Thursday, February 15, 2018

Love and Ashes


A Presbyterian minister friend of mine reminded me, via her social media post, that yesterday was not only Valentine's Day, but also Ash Wednesday.

Love.

Ashes.

Love and ashes.

First the love: Valentine's Day. Ick. For the last many years, I've been a staunch Valentine's Day protestor. Ick about the sentimentality, ick about the consumerism. Ick about about the sexism, the bad chocolate, the over-priced roses, the crowded restaurants, the unhappily married people pretending, the uncoupled people feeling left out and demoralized. Ick, ick, ick. Real love is grittier than red paper lace and candy hearts. Love in real life is troubled, loud, a little insane, playing balls out and for keeps, sweating and bleeding; but also brilliant, gentle, transcending, physical, drunken with joy and laughter. There is no greeting card that can encompass that messy glory and pain.

So much for the saint's day. I'm a little better at the religious observance of ashes, but not by much. Raised as a Lutheran, I'm (very, very) familiar with the church calendar, the cycle of penitence, death, and resurrection told and retold through thousands of years of Christianity. While I have deep respect for the tradition, faith and religion no longer inhabit the same place in my heart. I did not go to church; but I also would not refuse the ashes if a priest or pastor were to offer them to me. Because the truest gospel of all, regardless of belief, is that we are all dust, and to dust we shall return. We are all marked with that failure.

Because we fail, we also fail in love. Imperfect, selfish, uninformed, misguided, frightened, jealous, distracted, exhausted, addicted, proud, irritated, angry, bored, lazy, stubborn--we all get in the way of ourselves, even with our best and highest aspirations.

Because to love is to aspire. To die is to fail. We do both, but we are rather more honest about our aspirations than our failures, even the ultimate one. For me, right now at age 50, with aspirations and failures in roughly (I hope) equal measure, it's time to reflect. I will keep my aspirations, because even though they're battered, they still sing to me when I dream, and that makes them worth keeping. But it's time to be just as honest about the failures.

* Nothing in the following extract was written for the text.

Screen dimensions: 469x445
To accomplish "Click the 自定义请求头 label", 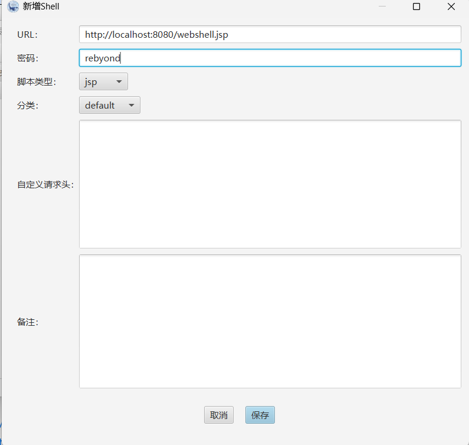I will coord(46,185).
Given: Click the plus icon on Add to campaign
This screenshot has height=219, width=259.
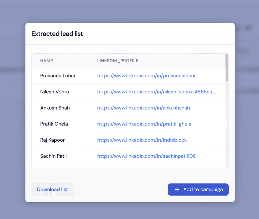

It is time to gather my ashes, sweep them into a pile, inventory the remains of what has burned down.

That all sounds pretty dark, doesn't it? It definitely does in comparison to our culture's current, relentlessly cheerful continuous quality improvement model. The one that says if we can only buy this one thing or stick to that diet or earn that promotion, we'll be some better more perfect version of ourselves in some sunshiny point in the future, chasing an ideal of perfectibility that is always just out of reach, on the horizon. It keeps us forever on the hook of hope and optimism, which are awfully shiny and attractive concepts, but shallow ones. They never pay off, ever, with contentment or harmony or self-knowledge, which are ultimately more satisfying, but require an honesty so brutal that it's easier to stay distracted than face it.

Instead of darkness, though, I'm finding freedom and relief, coming to terms with the failure. Realizing that it's built into the system. All systems, all things. Relationships, bodies, cultures, objects. Me. You. Everybody. That doesn't change (or excuse) the consequences. People hurt because of failures. But the acknowledgement seems to bear a certain kind of witness and power, though, like the crosses of ash on the foreheads of Christians all over the globe. We are all weak together. So now what?

New things arise from failure. That's built into the system too. It runs through our folklore and myth across cultures, from Native American legends to Christ to Brahma and Shiva. It's right there in nature too-- organisms fail and die, are subsumed into the soil that feeds the freshest blooms, the sustaining crops, the ecological chain of life. Out of the ashes of failures and death, something else is born. But we can't love-- we can't aspire-- until we see our failures with clear eyes. Label our mistakes, repair our gates, tend to the wounded, grieve our losses, sort through the rubble to find what was worthy enough to survive and use again. The hard truth is that we'll cycle through love and ashes many times and in many forms throughout our life. I'm beginning to realize that although that part is unavoidable, trying to ignore the ugly half pretty much guarantees we won't get the half we want--anyway not in any form that really sustains us.

I'm living at that transition right now, learning to fully see and account for my failures while I build something new out of the rubble. My hands are dirty, my heart is full, and I'm making little piles here and there of what to keep and what to discard. I finally see that this is the real work of a fully lived life.